Противостояние президенту США. Откровения бывшей помощницы Байдена - Тара Рид
– Такая возможность выпадает редко, Тара. Ты заинтересовала людей, к тому же это хорошая замена твоей актерской деятельности, ведь это тяжелая работа.
– А политика не тяжелая работа? – засмеялась я в ответ.
– Она тяжела по-другому, – ответила она с улыбкой, – в общем, подумай о том, чтобы расширить границы своего образования и таланта. Это может привести к тому, о чем ты даже не задумывалась вначале.
Я встала и почувствовала легкое головокружение. Подумала, что это от жары.
Позже позвонил Финн, и я рассказала ему об этом разговоре.
– Думаю, она права, – сказал он.
Мы спокойно обсудили планы переезда на центральное побережье или в Вашингтон. Мы говорили, не отпуская друг друга от телефона, о музыке, о том, чем он занимался, в общем, ни о чем.
– Я люблю тебя, Тара, – прошептал он.
– Я тоже тебя люблю, созвонимся позже. Пока.
Я чувствовала сонливость, смешанную с волнением от планирования нашей жизни, и легла, положив трубку.

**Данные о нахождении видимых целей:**
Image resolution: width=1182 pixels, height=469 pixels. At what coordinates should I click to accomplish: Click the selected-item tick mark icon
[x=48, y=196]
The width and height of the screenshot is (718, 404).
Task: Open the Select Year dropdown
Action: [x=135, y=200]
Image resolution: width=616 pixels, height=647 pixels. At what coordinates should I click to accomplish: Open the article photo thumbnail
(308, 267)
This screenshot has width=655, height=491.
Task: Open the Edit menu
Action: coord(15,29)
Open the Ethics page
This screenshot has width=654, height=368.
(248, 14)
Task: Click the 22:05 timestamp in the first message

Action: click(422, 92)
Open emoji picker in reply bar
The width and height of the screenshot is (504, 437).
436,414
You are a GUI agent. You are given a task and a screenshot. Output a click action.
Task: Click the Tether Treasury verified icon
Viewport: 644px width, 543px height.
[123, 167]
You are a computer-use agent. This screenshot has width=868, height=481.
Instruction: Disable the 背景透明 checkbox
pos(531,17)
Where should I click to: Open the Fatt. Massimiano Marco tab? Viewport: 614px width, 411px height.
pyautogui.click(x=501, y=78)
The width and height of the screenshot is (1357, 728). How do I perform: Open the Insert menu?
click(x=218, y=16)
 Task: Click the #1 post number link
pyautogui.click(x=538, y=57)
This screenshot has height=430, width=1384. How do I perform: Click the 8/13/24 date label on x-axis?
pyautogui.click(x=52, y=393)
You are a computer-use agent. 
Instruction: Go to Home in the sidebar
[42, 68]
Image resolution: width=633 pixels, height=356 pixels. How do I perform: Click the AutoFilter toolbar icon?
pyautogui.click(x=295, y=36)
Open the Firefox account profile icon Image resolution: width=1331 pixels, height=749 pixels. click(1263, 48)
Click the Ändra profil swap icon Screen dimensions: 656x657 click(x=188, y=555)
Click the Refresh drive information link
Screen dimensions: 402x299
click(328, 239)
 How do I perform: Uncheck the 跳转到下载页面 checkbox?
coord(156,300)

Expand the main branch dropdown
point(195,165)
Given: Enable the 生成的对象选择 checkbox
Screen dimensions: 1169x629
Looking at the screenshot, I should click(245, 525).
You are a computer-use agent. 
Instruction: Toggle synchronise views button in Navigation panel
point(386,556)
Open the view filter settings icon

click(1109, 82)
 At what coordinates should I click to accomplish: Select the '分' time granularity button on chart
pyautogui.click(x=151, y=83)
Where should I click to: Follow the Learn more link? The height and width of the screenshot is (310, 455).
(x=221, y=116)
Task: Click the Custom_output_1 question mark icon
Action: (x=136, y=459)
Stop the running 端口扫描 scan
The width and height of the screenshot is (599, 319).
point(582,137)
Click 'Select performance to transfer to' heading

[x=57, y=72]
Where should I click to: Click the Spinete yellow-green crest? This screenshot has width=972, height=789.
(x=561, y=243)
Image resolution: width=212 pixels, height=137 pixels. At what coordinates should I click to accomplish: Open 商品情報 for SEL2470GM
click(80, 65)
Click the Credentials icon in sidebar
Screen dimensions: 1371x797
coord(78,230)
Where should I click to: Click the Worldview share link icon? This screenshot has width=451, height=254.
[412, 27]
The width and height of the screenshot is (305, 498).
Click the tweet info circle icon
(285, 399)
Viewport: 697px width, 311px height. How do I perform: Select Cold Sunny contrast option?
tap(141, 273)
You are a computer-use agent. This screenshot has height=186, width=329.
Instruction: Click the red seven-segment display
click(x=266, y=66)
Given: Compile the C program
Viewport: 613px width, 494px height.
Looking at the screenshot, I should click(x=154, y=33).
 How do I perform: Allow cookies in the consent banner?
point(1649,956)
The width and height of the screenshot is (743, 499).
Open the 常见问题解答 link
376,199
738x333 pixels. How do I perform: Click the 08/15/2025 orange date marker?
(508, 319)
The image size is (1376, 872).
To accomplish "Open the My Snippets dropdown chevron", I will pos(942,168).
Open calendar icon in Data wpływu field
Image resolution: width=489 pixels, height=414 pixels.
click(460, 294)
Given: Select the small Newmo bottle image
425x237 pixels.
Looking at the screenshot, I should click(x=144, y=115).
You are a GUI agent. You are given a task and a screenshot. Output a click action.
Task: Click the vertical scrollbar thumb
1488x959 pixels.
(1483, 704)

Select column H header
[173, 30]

**Набор заданий:**
1) Верны ли по отрывку о Таре и Финне утверждения (а), (б) и (в)? На каждое ответьте «да» или «нет» и приведите решающие слова отрывка дословно.
(а) Финн согласился с тем, что сказала Таре собеседница.
(б) Тара решила, что головокружение вызвано усталостью.
(в) Тара и Финн обсуждали переезд на центральное побережье или в Вашингтон.
2) Продолжите отрывок о Таре и Финне, начав сразу после его последнего предложения.
Записи никак не связаны с отрывком.

**Ответы по порядку:**
1)
(а) Да: «Думаю, она права, – сказал он.»
(б) Нет: «Подумала, что это от жары.»
(в) Да: «Мы спокойно обсудили планы переезда на центральное побережье или в Вашингтон.»

2)
Я проснулась в поту от кошмара и мыслей о Финне. Меня тошнило. Боли начались посреди ночи. Сильные, внезапные и жгучие. Спотыкаясь, я добежала до ванны. По ноге текла кровь, я чувствовала изнеможение и панику. Я потянулась к телефону, но у меня закружилась голова, и я не смогла поднять трубку.
Накануне Гейб попросил меня прийти на его игру. В тот день он и его друг Ники заехали за мной. Гейб знал, где лежит запасной ключ и открыл дверь, решив, что я проспала. Они нашли меня в полубессознательном состоянии всю в крови. Одетый в футбольную форму Гейб подхватил меня на руки, а Ники, студент-парамедик, пытался оказать первую помощь. Они отвезли меня в больницу, не дожидаясь скорой. Меня завезли на носилках, определили, что сердцебиение ребенка остановилось, и вызвали роды. Мертворождение. Он был крошечным и полностью сформировавшимся, я видела его промелькнувшие закрытые глаза и потянулась за ним, но медсестры забрали его. Я плакала о ребенке и Финне, а потом наступила темнота.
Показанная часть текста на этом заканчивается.